Among the entries below, extract exactly the lines that run from the one with "[Search for:] (166, 2168)" through the one with "Zoho Privacy Policy (39, 483)", both ends included.

──────── Source material ────────

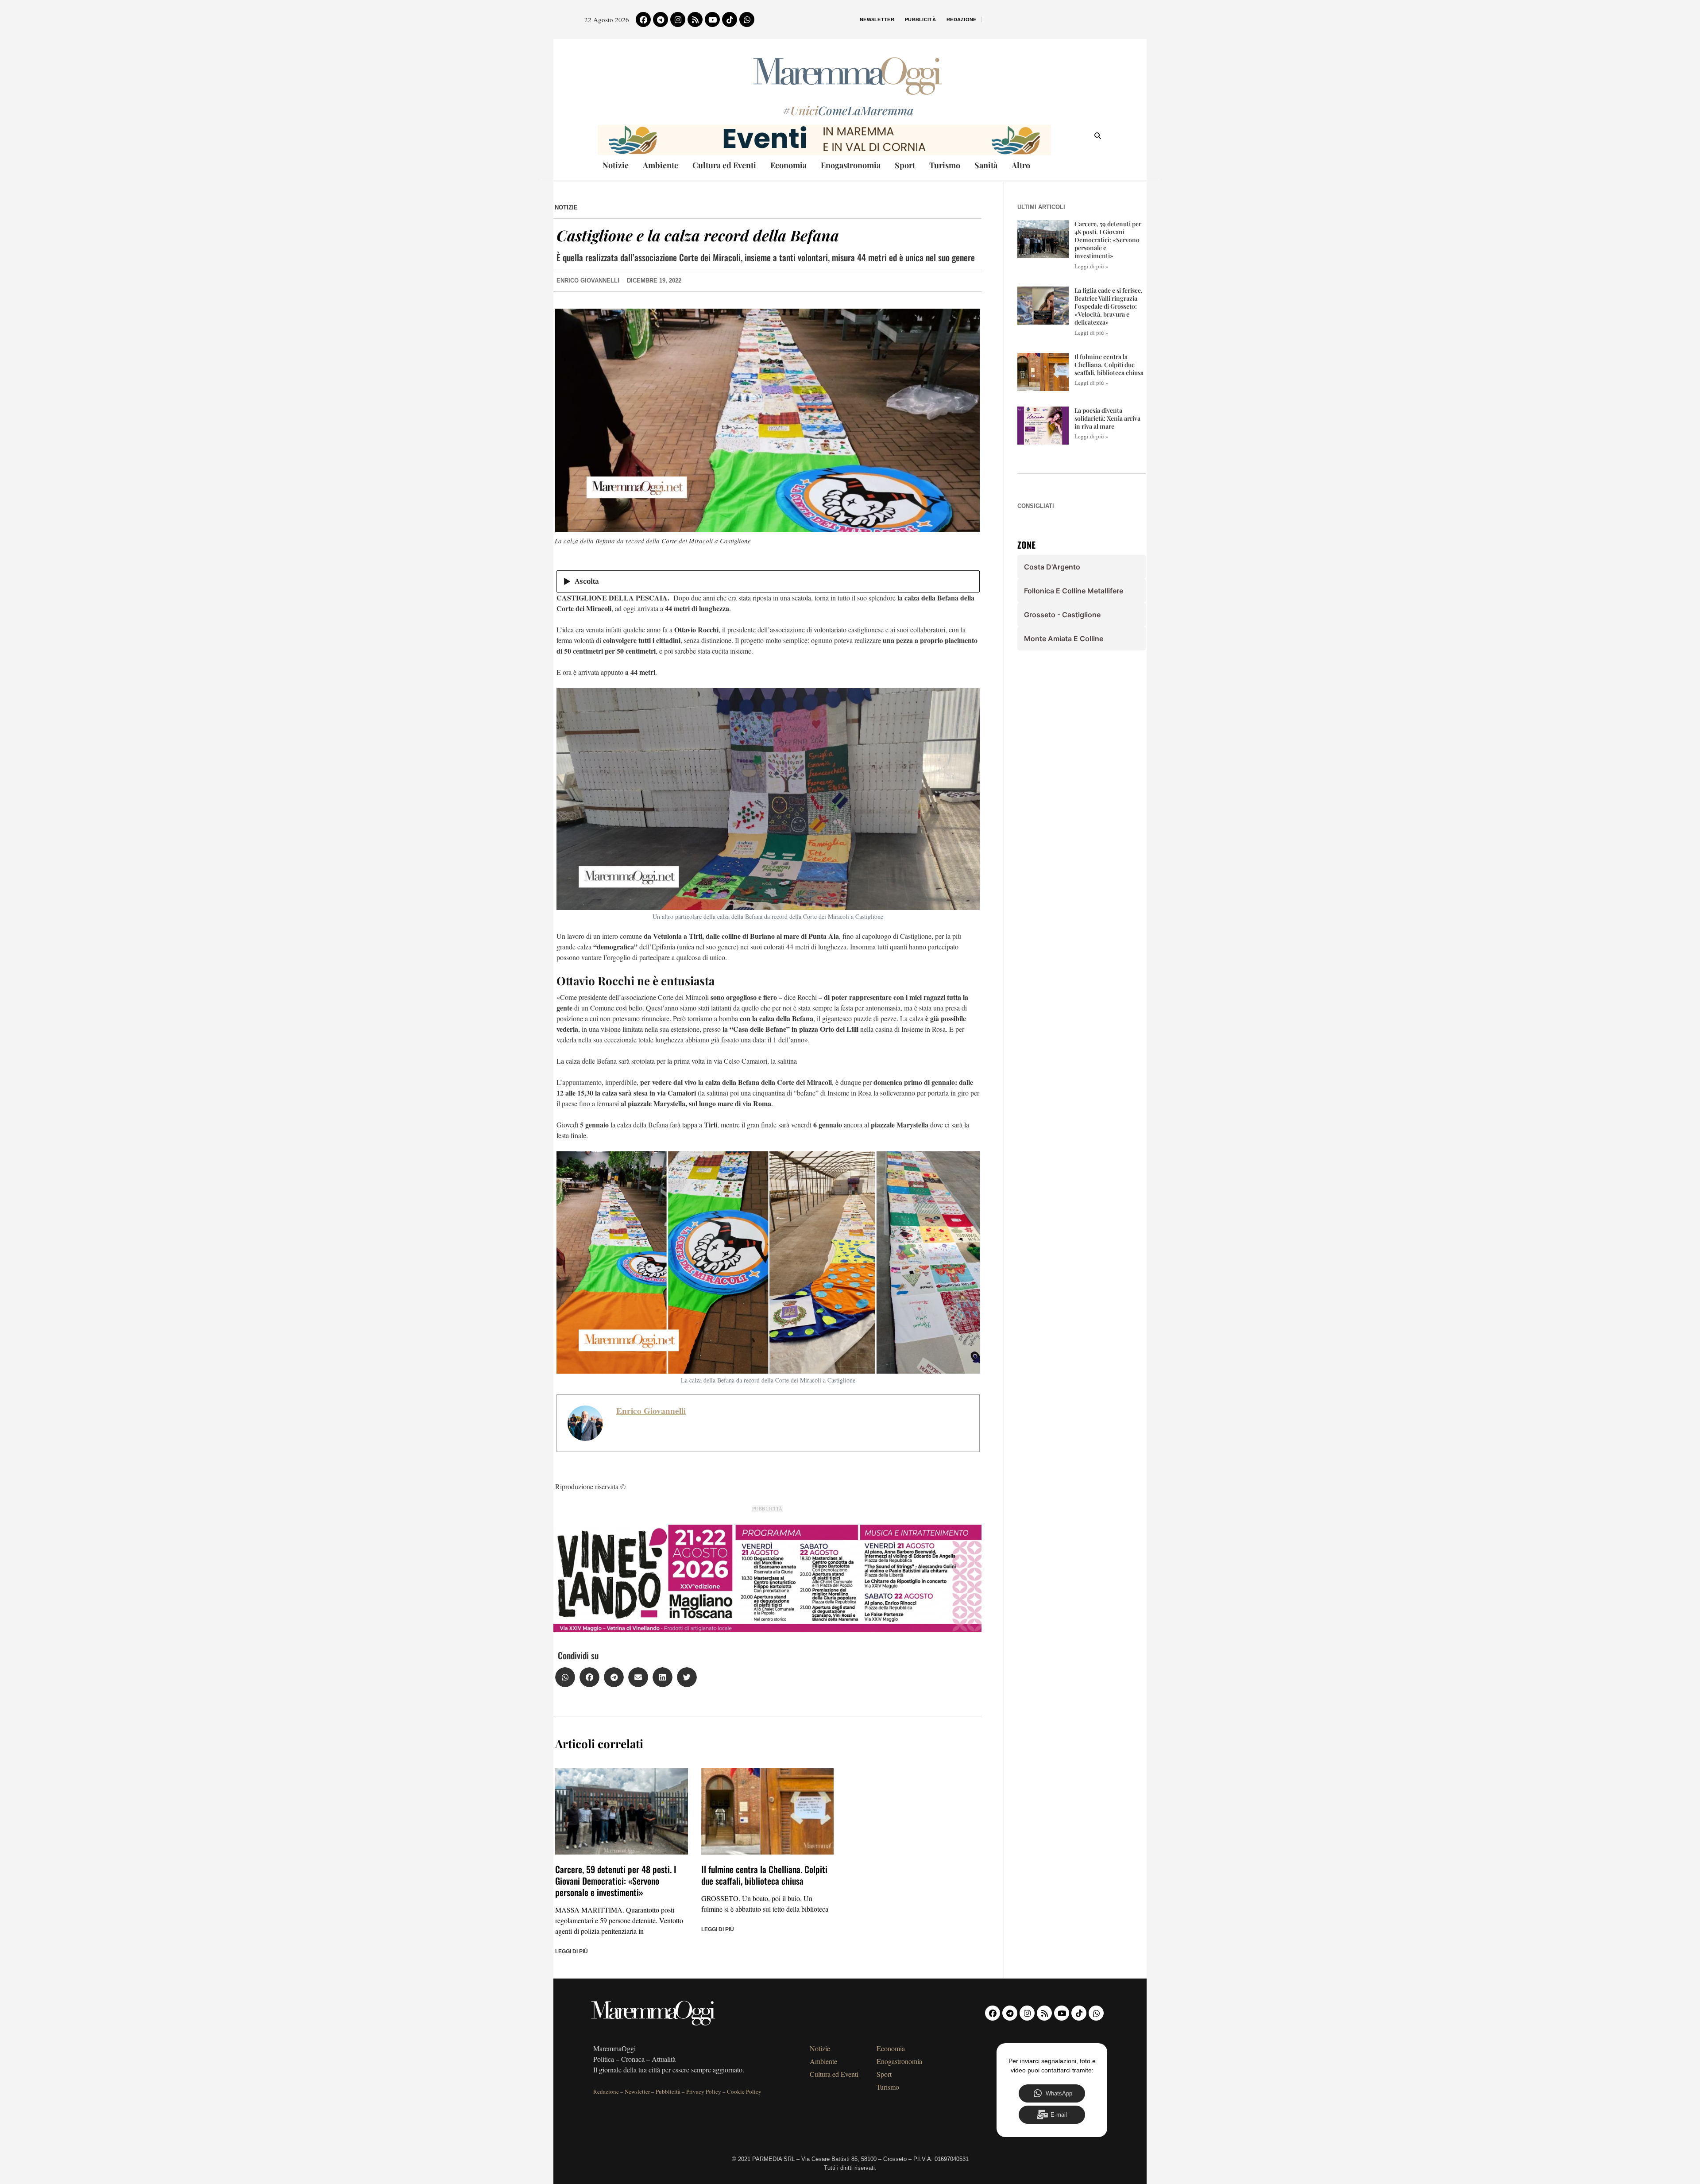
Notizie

────────
──────── Source material ────────

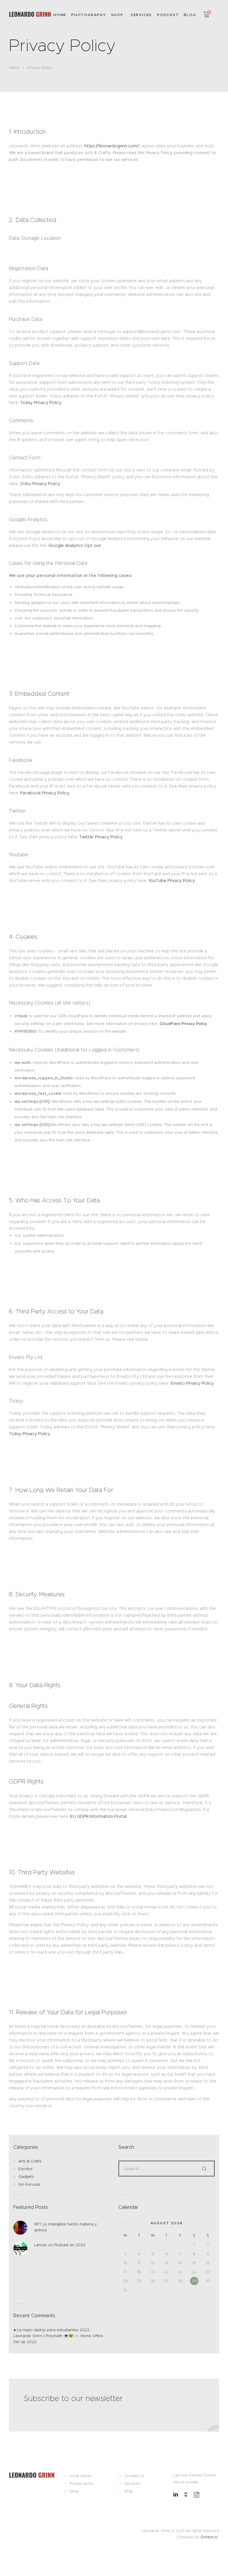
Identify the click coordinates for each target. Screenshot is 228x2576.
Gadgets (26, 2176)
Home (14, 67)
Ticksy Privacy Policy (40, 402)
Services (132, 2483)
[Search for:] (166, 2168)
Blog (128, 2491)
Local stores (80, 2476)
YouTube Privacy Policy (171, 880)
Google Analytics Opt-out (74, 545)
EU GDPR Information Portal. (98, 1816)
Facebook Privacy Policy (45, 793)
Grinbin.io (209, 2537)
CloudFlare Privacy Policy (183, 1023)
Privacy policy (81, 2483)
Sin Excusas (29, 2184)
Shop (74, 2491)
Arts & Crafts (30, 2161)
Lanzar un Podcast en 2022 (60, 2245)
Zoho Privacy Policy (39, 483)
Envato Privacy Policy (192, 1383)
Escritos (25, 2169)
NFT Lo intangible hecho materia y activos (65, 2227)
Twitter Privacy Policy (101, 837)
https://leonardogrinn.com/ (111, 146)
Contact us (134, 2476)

────────

▶ Task answer
[Search for:] (166, 2168)
Blog (128, 2491)
Local stores (80, 2476)
YouTube Privacy Policy (171, 880)
Google Analytics Opt-out (74, 545)
EU GDPR Information Portal. (98, 1816)
Facebook Privacy Policy (45, 793)
Grinbin.io (209, 2537)
CloudFlare Privacy Policy (183, 1023)
Privacy policy (81, 2483)
Sin Excusas (29, 2184)
Shop (74, 2491)
Arts & Crafts (30, 2161)
Lanzar un Podcast en 2022 (60, 2245)
Zoho Privacy Policy (39, 483)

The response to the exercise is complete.